▶ _What is needed_
Repeat the data precisely as given.

▶ _Stored data_
+++++

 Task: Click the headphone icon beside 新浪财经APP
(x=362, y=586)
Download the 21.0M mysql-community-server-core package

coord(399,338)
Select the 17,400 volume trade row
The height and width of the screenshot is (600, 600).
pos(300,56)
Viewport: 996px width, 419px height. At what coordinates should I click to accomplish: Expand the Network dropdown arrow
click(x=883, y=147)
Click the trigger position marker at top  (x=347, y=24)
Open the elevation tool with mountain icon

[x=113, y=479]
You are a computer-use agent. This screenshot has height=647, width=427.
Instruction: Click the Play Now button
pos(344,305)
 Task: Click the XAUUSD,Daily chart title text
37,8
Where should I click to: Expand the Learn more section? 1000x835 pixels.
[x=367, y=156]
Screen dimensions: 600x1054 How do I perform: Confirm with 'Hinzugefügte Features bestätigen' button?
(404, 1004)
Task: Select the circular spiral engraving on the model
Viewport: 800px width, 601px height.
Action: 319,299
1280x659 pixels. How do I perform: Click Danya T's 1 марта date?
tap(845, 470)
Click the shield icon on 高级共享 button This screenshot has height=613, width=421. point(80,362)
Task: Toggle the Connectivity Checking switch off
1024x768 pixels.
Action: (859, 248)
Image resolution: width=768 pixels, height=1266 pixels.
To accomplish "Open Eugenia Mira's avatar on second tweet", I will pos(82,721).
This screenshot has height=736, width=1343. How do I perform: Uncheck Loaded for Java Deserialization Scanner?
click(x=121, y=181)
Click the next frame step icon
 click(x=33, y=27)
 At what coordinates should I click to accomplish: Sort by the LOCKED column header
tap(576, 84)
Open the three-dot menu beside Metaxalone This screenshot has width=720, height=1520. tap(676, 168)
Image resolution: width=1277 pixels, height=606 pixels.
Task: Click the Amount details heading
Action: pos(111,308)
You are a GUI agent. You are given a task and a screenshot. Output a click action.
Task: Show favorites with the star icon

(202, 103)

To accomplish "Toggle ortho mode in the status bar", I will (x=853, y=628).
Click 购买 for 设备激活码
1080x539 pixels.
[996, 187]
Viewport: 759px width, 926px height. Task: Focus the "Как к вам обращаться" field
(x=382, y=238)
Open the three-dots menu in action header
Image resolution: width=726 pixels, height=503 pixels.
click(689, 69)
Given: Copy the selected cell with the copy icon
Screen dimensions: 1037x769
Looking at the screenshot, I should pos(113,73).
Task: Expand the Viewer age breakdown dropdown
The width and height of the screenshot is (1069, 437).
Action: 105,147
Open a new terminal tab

+++++

▶ _Your response_
 Task: Click the headphone icon beside 新浪财经APP
(x=362, y=586)
Download the 21.0M mysql-community-server-core package

coord(399,338)
Select the 17,400 volume trade row
The height and width of the screenshot is (600, 600).
pos(300,56)
Viewport: 996px width, 419px height. At what coordinates should I click to accomplish: Expand the Network dropdown arrow
click(x=883, y=147)
Click the trigger position marker at top  (x=347, y=24)
Open the elevation tool with mountain icon

[x=113, y=479]
You are a computer-use agent. This screenshot has height=647, width=427.
Instruction: Click the Play Now button
pos(344,305)
 Task: Click the XAUUSD,Daily chart title text
37,8
Where should I click to: Expand the Learn more section? 1000x835 pixels.
[x=367, y=156]
Screen dimensions: 600x1054 How do I perform: Confirm with 'Hinzugefügte Features bestätigen' button?
(404, 1004)
Task: Select the circular spiral engraving on the model
Viewport: 800px width, 601px height.
Action: 319,299
1280x659 pixels. How do I perform: Click Danya T's 1 марта date?
tap(845, 470)
Click the shield icon on 高级共享 button This screenshot has height=613, width=421. point(80,362)
Task: Toggle the Connectivity Checking switch off
1024x768 pixels.
Action: (859, 248)
Image resolution: width=768 pixels, height=1266 pixels.
To accomplish "Open Eugenia Mira's avatar on second tweet", I will pos(82,721).
This screenshot has height=736, width=1343. How do I perform: Uncheck Loaded for Java Deserialization Scanner?
click(x=121, y=181)
Click the next frame step icon
 click(x=33, y=27)
 At what coordinates should I click to accomplish: Sort by the LOCKED column header
tap(576, 84)
Open the three-dot menu beside Metaxalone This screenshot has width=720, height=1520. tap(676, 168)
Image resolution: width=1277 pixels, height=606 pixels.
Task: Click the Amount details heading
Action: pos(111,308)
You are a GUI agent. You are given a task and a screenshot. Output a click action.
Task: Show favorites with the star icon

(202, 103)

To accomplish "Toggle ortho mode in the status bar", I will (x=853, y=628).
Click 购买 for 设备激活码
1080x539 pixels.
[996, 187]
Viewport: 759px width, 926px height. Task: Focus the "Как к вам обращаться" field
(x=382, y=238)
Open the three-dots menu in action header
Image resolution: width=726 pixels, height=503 pixels.
click(689, 69)
Given: Copy the selected cell with the copy icon
Screen dimensions: 1037x769
Looking at the screenshot, I should pos(113,73).
Task: Expand the Viewer age breakdown dropdown
The width and height of the screenshot is (1069, 437).
Action: 105,147
Open a new terminal tab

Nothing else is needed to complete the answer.